---------- Provided information
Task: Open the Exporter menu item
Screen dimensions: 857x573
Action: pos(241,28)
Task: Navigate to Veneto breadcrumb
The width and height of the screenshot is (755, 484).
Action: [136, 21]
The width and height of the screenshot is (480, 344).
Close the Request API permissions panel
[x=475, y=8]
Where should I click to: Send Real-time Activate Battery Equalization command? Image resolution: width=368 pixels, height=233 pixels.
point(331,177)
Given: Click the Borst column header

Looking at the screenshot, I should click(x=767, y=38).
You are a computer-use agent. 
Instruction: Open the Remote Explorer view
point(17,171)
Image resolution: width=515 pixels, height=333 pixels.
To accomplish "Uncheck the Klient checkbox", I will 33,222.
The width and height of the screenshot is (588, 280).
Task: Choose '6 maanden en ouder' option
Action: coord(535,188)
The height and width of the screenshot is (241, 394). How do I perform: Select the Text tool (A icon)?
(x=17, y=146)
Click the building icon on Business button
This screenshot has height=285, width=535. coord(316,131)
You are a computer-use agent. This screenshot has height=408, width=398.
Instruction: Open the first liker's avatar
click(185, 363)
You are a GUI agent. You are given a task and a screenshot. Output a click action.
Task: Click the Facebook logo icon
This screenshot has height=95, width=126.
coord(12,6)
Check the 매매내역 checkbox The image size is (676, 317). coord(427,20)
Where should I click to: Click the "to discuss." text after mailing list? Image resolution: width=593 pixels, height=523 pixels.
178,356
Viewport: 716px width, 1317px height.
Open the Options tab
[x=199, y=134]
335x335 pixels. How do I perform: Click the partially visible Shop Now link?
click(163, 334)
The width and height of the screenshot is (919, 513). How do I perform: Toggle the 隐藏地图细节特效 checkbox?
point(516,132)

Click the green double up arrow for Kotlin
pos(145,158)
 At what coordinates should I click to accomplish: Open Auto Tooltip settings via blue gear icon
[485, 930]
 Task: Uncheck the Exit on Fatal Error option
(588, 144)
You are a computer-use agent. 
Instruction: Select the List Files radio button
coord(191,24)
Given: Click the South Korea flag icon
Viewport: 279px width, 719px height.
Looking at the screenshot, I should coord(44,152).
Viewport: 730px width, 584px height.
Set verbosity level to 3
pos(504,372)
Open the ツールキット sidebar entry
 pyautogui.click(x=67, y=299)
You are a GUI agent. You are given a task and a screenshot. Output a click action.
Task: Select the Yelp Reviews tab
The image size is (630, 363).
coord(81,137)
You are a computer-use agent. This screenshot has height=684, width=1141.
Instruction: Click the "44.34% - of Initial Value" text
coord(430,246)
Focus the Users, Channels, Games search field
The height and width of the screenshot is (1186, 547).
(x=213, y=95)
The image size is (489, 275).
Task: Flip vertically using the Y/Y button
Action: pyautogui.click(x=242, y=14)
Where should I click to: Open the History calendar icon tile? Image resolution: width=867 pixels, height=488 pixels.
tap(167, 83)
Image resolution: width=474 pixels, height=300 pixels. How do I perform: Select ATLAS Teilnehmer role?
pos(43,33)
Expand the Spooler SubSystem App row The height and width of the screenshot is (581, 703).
--------------------
Exercise directions: Would you please give all of the records again exactly as they stand?

Solution:
Task: Open the Exporter menu item
Screen dimensions: 857x573
Action: pos(241,28)
Task: Navigate to Veneto breadcrumb
The width and height of the screenshot is (755, 484).
Action: [136, 21]
The width and height of the screenshot is (480, 344).
Close the Request API permissions panel
[x=475, y=8]
Where should I click to: Send Real-time Activate Battery Equalization command? Image resolution: width=368 pixels, height=233 pixels.
point(331,177)
Given: Click the Borst column header

Looking at the screenshot, I should click(x=767, y=38).
You are a computer-use agent. 
Instruction: Open the Remote Explorer view
point(17,171)
Image resolution: width=515 pixels, height=333 pixels.
To accomplish "Uncheck the Klient checkbox", I will 33,222.
The width and height of the screenshot is (588, 280).
Task: Choose '6 maanden en ouder' option
Action: coord(535,188)
The height and width of the screenshot is (241, 394). How do I perform: Select the Text tool (A icon)?
(x=17, y=146)
Click the building icon on Business button
This screenshot has height=285, width=535. coord(316,131)
You are a computer-use agent. This screenshot has height=408, width=398.
Instruction: Open the first liker's avatar
click(185, 363)
You are a GUI agent. You are given a task and a screenshot. Output a click action.
Task: Click the Facebook logo icon
This screenshot has height=95, width=126.
coord(12,6)
Check the 매매내역 checkbox The image size is (676, 317). coord(427,20)
Where should I click to: Click the "to discuss." text after mailing list? Image resolution: width=593 pixels, height=523 pixels.
178,356
Viewport: 716px width, 1317px height.
Open the Options tab
[x=199, y=134]
335x335 pixels. How do I perform: Click the partially visible Shop Now link?
click(163, 334)
The width and height of the screenshot is (919, 513). How do I perform: Toggle the 隐藏地图细节特效 checkbox?
point(516,132)

Click the green double up arrow for Kotlin
pos(145,158)
 At what coordinates should I click to accomplish: Open Auto Tooltip settings via blue gear icon
[485, 930]
 Task: Uncheck the Exit on Fatal Error option
(588, 144)
You are a computer-use agent. 
Instruction: Select the List Files radio button
coord(191,24)
Given: Click the South Korea flag icon
Viewport: 279px width, 719px height.
Looking at the screenshot, I should coord(44,152).
Viewport: 730px width, 584px height.
Set verbosity level to 3
pos(504,372)
Open the ツールキット sidebar entry
 pyautogui.click(x=67, y=299)
You are a GUI agent. You are given a task and a screenshot. Output a click action.
Task: Select the Yelp Reviews tab
The image size is (630, 363).
coord(81,137)
You are a computer-use agent. This screenshot has height=684, width=1141.
Instruction: Click the "44.34% - of Initial Value" text
coord(430,246)
Focus the Users, Channels, Games search field
The height and width of the screenshot is (1186, 547).
(x=213, y=95)
The image size is (489, 275).
Task: Flip vertically using the Y/Y button
Action: pyautogui.click(x=242, y=14)
Where should I click to: Open the History calendar icon tile? Image resolution: width=867 pixels, height=488 pixels.
tap(167, 83)
Image resolution: width=474 pixels, height=300 pixels. How do I perform: Select ATLAS Teilnehmer role?
pos(43,33)
Expand the Spooler SubSystem App row The height and width of the screenshot is (581, 703).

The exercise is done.